My intent in this series of posts was to challenge a lot of beliefs and preconceptions about markets, to make it difficult for someone to accept a simple trading system or idea at face value without really thinking about it. As I read some of the comments, I realize that some of my readers may be very disheartened and upset after reading these posts. I can understand that because I felt the same way, many years ago, when I started digging into these concepts and realized that some of my trading ideas had to be scrapped. (I was fortunate because my mentor and teacher already had a good understanding of these concepts, so I had less garbage to throw out than I might otherwise have had.) There is good news–markets are not purely random. It is possible to find real edges in the market. The bad news is that markets are much closer to being random than most people would like to believe, and (I think) it is very, very difficult to find an enduring edge in the markets.

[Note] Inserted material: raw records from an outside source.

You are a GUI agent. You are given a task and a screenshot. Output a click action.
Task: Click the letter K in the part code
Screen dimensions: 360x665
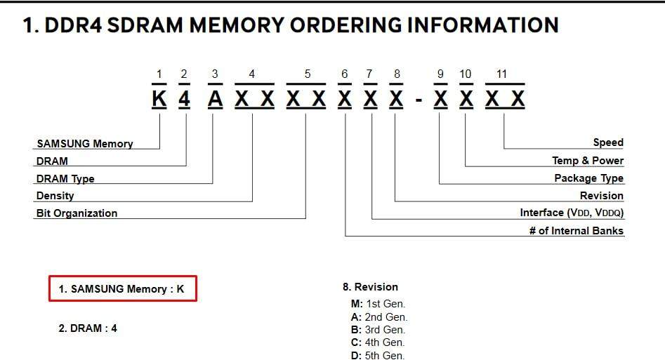click(159, 100)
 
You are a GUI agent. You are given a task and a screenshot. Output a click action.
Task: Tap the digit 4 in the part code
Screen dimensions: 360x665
click(184, 100)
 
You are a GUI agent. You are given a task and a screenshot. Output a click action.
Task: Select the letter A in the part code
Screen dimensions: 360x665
click(215, 100)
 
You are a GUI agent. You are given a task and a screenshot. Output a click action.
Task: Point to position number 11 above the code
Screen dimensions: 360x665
click(501, 74)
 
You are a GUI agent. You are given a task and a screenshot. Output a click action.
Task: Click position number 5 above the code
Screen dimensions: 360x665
click(307, 74)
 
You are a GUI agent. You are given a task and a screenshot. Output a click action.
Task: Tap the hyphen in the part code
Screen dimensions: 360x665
click(419, 101)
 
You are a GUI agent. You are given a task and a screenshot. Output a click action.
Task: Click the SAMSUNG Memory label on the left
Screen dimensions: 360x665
click(84, 143)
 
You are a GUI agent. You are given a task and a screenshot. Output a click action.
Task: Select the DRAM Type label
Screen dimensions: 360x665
click(65, 178)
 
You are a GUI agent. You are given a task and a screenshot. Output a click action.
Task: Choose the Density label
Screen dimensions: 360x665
click(55, 196)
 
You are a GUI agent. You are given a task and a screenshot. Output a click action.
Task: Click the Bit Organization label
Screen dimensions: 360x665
click(77, 213)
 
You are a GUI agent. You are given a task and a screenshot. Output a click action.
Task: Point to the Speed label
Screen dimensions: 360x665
click(608, 142)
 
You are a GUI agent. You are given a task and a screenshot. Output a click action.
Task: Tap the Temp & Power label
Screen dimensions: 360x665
click(588, 160)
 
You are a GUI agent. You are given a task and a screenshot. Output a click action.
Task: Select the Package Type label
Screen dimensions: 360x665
click(588, 178)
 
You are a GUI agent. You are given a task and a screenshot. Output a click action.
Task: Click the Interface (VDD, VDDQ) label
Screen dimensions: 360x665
click(572, 212)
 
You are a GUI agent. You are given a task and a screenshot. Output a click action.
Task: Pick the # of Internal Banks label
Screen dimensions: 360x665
click(576, 230)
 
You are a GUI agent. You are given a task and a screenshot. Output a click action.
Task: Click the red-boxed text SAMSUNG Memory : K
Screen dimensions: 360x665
click(122, 288)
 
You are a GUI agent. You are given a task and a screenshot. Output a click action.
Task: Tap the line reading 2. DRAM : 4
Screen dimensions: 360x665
click(88, 328)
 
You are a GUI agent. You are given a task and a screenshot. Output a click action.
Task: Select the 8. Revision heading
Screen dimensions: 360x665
click(370, 286)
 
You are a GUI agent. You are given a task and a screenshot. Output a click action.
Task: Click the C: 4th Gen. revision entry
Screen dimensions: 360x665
click(377, 342)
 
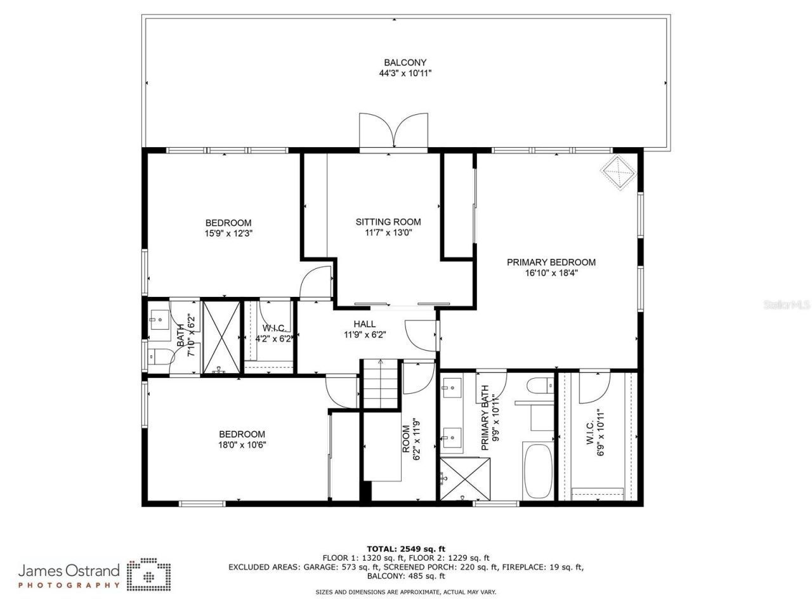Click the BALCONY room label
[405, 62]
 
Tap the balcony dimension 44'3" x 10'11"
[405, 73]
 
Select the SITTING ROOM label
[388, 222]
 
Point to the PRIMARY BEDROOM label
[551, 262]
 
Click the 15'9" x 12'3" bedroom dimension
[228, 233]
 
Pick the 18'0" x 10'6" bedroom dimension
[242, 445]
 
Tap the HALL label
[364, 324]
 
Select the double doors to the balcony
[393, 131]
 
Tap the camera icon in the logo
[149, 575]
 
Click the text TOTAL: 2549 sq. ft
[406, 549]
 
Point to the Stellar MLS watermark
[787, 305]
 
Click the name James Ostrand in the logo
[69, 570]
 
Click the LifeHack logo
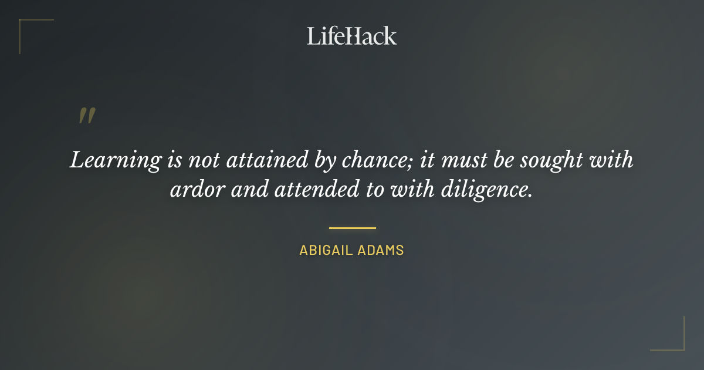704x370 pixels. (x=352, y=36)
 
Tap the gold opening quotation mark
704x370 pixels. (x=86, y=116)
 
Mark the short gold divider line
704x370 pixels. (x=352, y=228)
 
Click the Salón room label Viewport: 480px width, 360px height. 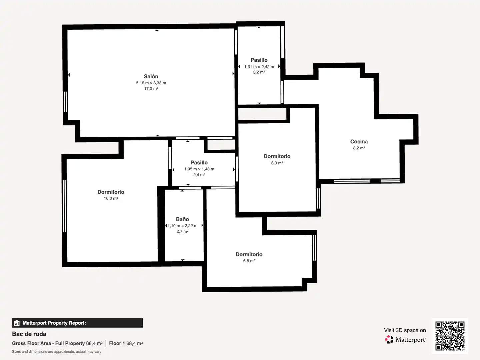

I have tried to be very objective in this series, but today I want to share more of my opinions and beliefs on markets. I guess my core belief about markets is that they are usually efficient in the academic sense of the word (semi-strong EMH if you’re interested.) Furthermore, the price paths of most traded instruments can be best explained by some variation of random walk or martingale models for the vast majority of the times they trade. (Do not make the mistake of equating random walk with efficient markets. Random walks are neither a necessary nor sufficient condition for market efficiency.) This means that technical traders, who base their decisions off of patterns in price and/or volume, literally have no edge and no reason to trade most of the time… and therein lies a huge part of our edge–finding those rare moments when we do have an edge.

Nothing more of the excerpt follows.